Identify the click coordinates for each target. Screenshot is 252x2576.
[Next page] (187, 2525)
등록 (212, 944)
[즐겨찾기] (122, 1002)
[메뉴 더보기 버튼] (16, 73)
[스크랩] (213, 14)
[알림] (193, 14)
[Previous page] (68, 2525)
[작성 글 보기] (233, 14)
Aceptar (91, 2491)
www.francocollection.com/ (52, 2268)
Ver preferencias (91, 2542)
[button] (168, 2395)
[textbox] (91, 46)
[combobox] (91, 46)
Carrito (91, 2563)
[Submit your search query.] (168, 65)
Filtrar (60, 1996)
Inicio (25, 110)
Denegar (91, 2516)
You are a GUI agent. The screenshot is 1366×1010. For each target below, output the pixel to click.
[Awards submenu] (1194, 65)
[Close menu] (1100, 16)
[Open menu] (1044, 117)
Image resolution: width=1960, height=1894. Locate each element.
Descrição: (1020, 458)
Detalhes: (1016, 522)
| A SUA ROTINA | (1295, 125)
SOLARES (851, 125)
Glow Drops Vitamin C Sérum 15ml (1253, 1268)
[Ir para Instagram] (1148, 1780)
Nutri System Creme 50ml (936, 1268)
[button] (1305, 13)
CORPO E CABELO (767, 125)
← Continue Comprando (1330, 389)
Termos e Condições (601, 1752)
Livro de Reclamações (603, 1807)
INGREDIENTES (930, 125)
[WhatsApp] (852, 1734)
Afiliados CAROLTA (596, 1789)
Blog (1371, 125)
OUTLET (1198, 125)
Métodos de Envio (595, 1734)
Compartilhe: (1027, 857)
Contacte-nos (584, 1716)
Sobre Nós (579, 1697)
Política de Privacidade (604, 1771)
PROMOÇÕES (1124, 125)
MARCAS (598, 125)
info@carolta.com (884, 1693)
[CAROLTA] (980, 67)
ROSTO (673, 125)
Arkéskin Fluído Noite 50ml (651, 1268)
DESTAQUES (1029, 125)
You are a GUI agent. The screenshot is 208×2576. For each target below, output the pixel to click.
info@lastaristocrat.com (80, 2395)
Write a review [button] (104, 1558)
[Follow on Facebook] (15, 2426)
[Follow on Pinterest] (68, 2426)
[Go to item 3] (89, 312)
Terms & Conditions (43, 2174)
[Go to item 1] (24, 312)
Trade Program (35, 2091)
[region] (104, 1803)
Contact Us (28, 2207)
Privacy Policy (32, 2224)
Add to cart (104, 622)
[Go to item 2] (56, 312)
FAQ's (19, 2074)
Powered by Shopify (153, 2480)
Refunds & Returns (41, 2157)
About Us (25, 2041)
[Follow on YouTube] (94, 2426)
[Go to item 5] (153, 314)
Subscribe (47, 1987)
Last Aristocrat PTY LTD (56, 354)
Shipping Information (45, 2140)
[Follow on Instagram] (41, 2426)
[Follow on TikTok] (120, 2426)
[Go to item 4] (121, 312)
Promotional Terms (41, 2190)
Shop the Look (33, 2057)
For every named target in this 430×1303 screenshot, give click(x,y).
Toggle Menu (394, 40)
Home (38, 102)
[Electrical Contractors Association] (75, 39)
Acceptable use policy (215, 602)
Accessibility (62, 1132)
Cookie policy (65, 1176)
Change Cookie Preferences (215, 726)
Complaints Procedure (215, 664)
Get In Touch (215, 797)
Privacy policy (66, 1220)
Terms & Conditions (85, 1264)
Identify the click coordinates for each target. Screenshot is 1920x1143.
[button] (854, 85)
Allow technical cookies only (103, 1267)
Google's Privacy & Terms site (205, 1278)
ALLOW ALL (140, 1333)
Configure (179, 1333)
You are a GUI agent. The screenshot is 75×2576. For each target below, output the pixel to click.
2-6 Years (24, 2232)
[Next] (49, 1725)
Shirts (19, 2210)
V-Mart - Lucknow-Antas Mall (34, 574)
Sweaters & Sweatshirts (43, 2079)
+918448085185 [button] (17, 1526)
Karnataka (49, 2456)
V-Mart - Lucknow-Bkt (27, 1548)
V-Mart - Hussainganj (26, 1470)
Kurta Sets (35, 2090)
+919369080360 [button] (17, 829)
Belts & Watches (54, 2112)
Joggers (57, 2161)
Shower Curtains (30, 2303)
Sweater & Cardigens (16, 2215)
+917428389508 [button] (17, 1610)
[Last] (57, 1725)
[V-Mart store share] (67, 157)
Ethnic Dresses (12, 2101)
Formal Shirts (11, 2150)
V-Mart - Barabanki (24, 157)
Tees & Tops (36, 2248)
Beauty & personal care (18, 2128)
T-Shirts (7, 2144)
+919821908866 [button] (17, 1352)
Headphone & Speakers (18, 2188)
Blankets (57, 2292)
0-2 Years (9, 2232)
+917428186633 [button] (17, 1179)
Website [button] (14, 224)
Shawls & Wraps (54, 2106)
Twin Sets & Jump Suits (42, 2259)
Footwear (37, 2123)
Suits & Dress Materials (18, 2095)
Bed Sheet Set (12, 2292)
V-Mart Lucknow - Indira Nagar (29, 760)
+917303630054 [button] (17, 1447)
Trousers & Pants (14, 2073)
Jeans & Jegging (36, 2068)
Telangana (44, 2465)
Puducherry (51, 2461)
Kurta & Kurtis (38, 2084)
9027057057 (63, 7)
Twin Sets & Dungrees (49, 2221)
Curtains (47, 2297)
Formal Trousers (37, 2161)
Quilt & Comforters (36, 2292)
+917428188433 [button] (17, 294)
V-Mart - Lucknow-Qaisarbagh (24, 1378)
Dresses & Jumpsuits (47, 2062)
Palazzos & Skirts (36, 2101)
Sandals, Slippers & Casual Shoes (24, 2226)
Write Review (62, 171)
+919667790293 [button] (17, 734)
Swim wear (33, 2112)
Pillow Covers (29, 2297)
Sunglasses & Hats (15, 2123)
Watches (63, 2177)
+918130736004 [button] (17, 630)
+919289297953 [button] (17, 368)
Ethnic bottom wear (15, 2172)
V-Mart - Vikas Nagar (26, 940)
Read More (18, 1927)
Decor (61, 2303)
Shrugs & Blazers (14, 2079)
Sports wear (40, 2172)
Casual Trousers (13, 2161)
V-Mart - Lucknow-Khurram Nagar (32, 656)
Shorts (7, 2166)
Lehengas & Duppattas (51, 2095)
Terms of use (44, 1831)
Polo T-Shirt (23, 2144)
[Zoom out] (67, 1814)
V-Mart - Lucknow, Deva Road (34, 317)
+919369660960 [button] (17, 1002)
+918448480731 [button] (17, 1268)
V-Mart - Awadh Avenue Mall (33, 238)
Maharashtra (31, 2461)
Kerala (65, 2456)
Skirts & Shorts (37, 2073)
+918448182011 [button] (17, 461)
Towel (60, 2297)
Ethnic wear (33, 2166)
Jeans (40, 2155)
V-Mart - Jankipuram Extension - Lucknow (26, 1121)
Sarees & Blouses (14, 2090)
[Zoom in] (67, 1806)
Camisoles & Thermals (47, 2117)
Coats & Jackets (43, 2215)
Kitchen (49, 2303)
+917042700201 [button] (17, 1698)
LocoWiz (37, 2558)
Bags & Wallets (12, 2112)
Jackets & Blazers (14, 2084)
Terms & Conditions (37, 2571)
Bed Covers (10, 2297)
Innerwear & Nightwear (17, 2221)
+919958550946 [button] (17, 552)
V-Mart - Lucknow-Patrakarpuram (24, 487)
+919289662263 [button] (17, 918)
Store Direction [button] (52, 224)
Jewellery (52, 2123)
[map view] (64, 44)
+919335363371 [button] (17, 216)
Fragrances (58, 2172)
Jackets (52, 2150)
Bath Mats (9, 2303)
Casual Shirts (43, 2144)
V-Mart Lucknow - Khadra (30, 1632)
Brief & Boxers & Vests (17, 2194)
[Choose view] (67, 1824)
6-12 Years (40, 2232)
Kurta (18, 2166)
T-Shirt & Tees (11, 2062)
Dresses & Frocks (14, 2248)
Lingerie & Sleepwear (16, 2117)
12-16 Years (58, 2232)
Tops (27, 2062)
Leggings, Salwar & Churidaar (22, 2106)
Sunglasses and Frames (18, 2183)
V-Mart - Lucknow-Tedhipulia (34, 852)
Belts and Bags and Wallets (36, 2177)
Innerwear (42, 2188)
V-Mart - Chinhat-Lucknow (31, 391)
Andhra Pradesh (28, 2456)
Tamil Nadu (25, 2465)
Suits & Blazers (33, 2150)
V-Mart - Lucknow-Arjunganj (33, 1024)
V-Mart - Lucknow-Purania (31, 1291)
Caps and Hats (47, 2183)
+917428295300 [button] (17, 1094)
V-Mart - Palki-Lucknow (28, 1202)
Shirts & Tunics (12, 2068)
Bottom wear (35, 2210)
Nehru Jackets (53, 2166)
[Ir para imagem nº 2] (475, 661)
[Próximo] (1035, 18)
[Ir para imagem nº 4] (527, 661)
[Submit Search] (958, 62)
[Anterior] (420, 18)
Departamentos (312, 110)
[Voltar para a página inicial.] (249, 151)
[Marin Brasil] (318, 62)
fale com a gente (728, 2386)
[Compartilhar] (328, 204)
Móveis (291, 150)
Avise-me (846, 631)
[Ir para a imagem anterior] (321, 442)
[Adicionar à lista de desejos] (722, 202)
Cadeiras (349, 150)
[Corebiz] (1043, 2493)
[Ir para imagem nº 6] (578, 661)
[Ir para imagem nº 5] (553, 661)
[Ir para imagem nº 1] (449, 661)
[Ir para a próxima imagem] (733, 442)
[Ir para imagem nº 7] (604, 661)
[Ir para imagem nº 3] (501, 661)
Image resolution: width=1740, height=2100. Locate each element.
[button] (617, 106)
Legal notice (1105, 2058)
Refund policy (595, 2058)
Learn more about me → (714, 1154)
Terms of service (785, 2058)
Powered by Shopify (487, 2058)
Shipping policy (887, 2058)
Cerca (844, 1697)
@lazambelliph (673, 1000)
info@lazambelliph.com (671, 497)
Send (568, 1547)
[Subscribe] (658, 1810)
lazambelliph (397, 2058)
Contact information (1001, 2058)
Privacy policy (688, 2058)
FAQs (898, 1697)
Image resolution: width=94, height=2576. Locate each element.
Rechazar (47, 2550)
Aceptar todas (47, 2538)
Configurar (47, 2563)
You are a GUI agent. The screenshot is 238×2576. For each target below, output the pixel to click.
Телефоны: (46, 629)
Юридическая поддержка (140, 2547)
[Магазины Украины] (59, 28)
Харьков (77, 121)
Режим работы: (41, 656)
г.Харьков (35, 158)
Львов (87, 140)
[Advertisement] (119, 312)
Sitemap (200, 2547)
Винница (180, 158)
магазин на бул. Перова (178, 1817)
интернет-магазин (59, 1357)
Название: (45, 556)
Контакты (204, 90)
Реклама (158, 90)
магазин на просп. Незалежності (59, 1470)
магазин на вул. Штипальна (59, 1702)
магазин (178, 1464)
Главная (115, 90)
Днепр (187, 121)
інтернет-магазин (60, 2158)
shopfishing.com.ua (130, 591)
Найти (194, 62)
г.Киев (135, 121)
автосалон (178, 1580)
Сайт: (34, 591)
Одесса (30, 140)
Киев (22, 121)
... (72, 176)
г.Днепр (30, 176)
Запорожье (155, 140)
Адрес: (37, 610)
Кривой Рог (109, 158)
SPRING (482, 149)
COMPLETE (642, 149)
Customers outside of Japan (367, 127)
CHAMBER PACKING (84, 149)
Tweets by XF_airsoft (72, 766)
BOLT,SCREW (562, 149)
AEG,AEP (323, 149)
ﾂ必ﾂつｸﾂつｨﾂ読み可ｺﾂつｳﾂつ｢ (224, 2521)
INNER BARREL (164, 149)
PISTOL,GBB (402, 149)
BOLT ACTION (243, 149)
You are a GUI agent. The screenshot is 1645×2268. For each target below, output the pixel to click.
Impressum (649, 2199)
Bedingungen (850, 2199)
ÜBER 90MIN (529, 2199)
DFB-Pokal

####

*ACTIVITY:* Each line in the listing above that contains "Identify" should be copied.

*ANSWER TO THIS EXERCISE:*
Identify the click coordinates for each target. Screenshot is 252x2576.
Identify the click coordinates for each target. Screenshot is 1920x1143.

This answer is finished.